How much of each day do you spend online? If you’re like many Americans, the answer is a lot, and we’re spending more time online with each passing year. Now, think about what you do online. Do you shop? Operate a business? Store family photos? Communicate with family, friends and work associates through Facebook, Twitter, or LinkedIn? And of course, there’s online banking and all those day-to-day email transactions. You likely have information scattered in various places on the internet, and for each online account, you have a username and a password. This is your digital estate. If you passed away tomorrow (or even if you became incapacitated) would your family members know where to find all of your online accounts and all of your digital information? And, just as important, would they be able to access these things? Appoint a Digital Executor One way to make sure that your estate plan is complete and that your family is truly prepared for your death or disability is to name a “digital executor” to be responsible for accessing and dealing with your online accounts and other electronic information. This person does not have to be the same as the executor named in your Will, but it should be someone who is comfortable with technology and in whom you have full confidence. What Your Digital Executor Needs to Know Once you’ve selected a digital executor, you’ll need to make sure he or she knows two things:
- The location of your digital information. Your digital executor should know how to access your online accounts and the names and locations of important files.

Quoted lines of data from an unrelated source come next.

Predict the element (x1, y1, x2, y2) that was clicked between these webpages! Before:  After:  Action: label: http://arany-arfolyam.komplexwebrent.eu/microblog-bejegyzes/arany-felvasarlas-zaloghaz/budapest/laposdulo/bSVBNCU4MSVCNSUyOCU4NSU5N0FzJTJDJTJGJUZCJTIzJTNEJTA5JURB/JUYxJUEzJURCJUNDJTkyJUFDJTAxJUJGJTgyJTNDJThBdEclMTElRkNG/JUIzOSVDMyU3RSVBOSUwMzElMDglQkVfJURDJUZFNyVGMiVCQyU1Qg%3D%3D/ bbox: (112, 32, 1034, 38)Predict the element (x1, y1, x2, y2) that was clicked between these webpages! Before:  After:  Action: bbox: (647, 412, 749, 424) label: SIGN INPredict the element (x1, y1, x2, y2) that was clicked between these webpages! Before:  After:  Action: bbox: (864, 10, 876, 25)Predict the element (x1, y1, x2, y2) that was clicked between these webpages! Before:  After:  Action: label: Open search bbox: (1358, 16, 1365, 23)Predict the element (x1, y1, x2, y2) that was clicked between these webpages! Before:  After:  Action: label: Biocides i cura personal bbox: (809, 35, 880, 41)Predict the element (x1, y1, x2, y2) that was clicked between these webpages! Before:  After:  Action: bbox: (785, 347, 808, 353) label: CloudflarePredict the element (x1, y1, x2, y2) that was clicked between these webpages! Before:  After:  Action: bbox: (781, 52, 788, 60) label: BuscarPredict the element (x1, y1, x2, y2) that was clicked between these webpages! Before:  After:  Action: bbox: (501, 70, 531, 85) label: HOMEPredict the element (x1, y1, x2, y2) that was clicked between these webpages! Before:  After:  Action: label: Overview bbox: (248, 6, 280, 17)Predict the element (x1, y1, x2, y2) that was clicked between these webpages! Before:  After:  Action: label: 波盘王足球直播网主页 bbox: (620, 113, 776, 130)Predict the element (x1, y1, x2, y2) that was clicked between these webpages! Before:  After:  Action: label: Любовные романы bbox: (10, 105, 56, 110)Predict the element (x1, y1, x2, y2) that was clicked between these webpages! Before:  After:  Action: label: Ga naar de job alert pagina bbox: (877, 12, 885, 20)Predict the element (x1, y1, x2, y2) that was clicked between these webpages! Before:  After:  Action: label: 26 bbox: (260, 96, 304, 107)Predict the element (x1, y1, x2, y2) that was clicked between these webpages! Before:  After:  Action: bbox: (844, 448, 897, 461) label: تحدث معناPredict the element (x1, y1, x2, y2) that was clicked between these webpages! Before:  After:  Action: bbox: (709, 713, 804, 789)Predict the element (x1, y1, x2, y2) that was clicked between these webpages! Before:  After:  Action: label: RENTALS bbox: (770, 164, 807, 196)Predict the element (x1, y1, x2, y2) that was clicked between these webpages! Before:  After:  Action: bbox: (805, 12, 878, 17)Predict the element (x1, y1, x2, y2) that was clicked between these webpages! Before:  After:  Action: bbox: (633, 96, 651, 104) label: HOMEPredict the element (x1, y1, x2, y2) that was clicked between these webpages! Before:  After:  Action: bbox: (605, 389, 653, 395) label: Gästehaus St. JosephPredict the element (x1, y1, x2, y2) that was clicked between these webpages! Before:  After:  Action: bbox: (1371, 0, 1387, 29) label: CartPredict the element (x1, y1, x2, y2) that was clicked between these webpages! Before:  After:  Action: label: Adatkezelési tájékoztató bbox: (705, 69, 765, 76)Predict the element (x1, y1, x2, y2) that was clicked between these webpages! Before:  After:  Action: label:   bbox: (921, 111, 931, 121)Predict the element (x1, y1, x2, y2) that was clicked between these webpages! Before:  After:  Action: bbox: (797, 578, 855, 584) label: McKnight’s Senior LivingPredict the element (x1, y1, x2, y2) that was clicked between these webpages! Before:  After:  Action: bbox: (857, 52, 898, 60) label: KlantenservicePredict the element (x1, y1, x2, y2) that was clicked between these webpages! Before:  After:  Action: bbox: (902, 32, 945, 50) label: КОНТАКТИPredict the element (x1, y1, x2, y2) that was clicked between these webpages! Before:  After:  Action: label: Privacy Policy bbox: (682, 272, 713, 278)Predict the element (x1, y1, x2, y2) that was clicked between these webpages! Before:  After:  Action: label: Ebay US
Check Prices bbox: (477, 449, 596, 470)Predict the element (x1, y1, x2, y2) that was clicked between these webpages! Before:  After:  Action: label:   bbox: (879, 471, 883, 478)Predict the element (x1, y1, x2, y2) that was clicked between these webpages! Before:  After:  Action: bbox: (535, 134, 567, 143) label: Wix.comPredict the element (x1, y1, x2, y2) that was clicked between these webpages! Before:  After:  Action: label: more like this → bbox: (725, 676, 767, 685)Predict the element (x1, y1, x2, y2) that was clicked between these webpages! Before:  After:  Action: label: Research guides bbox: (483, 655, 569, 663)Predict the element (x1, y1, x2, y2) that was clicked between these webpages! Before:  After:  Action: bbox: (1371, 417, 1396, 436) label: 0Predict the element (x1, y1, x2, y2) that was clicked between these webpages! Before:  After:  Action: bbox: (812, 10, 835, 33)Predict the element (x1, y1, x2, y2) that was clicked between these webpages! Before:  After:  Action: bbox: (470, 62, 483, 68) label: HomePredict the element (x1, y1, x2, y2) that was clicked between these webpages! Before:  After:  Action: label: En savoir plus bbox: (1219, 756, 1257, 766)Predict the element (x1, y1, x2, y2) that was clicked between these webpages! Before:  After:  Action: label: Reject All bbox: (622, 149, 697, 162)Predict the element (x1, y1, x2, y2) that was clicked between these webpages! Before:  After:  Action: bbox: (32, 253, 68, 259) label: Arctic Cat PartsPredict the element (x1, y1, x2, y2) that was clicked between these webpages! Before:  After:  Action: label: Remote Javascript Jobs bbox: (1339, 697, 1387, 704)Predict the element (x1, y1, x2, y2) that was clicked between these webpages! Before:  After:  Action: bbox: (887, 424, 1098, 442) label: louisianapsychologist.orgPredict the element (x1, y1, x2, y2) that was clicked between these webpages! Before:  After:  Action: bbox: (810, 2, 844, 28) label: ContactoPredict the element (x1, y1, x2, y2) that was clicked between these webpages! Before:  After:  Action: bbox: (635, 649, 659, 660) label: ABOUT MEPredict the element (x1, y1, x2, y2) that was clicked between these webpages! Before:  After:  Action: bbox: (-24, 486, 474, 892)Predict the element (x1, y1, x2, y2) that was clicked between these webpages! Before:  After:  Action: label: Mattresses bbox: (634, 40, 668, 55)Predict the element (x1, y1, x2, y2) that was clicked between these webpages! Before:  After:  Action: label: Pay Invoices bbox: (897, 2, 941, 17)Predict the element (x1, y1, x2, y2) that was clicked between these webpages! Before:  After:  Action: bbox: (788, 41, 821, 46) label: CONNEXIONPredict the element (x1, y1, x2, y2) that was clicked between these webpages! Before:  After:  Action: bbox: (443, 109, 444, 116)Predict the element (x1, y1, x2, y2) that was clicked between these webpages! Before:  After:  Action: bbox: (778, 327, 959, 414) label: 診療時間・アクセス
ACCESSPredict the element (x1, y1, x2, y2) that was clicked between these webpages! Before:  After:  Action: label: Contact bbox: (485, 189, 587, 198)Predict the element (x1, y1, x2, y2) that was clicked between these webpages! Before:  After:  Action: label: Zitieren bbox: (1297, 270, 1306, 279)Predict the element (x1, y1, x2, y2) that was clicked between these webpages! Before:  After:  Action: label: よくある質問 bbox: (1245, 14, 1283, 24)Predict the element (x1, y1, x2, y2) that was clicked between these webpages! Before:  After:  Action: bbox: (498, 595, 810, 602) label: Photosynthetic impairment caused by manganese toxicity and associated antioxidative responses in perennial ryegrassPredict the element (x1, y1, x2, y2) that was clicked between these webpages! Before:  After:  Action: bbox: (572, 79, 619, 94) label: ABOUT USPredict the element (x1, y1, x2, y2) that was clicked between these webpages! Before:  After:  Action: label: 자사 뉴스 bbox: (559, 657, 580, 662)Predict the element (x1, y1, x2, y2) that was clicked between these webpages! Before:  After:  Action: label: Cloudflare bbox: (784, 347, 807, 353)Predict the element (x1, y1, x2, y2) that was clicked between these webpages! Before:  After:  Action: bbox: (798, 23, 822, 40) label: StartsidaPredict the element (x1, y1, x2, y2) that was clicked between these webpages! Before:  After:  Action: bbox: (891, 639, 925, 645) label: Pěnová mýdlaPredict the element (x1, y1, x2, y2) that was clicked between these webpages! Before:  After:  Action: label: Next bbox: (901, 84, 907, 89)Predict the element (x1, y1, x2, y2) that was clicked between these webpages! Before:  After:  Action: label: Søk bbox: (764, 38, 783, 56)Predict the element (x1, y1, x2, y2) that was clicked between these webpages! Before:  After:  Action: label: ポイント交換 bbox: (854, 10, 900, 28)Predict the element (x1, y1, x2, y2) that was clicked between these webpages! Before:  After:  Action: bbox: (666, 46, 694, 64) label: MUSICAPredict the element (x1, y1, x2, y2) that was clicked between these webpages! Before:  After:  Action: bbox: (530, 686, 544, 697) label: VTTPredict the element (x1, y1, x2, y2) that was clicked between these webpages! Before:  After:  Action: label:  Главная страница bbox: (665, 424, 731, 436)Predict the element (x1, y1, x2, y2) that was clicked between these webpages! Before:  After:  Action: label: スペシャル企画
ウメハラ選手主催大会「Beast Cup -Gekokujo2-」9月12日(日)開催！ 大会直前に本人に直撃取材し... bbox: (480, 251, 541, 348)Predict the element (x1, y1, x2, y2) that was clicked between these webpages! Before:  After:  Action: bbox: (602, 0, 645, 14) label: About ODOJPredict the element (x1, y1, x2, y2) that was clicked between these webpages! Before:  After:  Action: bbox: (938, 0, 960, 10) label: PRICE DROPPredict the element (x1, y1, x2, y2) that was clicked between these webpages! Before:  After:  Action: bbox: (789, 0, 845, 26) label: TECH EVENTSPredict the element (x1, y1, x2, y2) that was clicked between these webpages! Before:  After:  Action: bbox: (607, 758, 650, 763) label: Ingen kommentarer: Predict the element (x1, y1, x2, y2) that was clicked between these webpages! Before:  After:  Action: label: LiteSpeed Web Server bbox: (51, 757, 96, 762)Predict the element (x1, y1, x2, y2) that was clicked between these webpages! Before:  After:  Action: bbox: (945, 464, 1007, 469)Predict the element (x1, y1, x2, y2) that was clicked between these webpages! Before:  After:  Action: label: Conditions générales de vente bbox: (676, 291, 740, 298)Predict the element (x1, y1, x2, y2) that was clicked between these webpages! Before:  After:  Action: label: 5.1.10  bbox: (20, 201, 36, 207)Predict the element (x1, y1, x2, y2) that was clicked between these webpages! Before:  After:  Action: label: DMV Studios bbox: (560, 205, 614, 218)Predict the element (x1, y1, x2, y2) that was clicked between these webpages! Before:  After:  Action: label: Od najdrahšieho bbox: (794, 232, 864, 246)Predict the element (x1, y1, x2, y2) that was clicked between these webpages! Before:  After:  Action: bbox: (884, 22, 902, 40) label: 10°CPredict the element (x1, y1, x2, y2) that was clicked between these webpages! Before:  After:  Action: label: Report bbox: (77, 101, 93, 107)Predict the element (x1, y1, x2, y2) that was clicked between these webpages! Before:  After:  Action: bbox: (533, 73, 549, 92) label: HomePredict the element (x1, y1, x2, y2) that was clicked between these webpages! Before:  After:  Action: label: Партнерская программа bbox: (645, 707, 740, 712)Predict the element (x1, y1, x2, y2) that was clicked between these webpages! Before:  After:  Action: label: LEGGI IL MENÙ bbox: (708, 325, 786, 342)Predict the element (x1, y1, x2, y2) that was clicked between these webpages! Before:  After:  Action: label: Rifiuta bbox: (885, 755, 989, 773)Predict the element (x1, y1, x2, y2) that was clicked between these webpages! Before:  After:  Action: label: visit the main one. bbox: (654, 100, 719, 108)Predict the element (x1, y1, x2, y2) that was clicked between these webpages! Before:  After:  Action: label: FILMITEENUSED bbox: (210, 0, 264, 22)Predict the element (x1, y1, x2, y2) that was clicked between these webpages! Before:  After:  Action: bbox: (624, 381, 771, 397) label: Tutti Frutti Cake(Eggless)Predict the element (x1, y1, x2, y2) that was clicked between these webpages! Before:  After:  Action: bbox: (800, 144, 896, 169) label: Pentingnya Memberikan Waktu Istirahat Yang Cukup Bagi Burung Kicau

This means you’ll need to maintain a list of these accounts and files, along with an up-to-date username and password for each. The list should be kept in a secure location – you can choose to give it to your digital executor, or let your digital executor know where to find it in the event of your death or disability.
- What to do with your digital information. If you become mentally disabled or pass away, what should happen to your digital information? Do you want your Facebook or other social networking accounts to be closed? What should happen to your emails? What about any photographs or important documents you’ve stored as digital files? You’ll want to think through these issues and leave instructions for your digital executor to follow.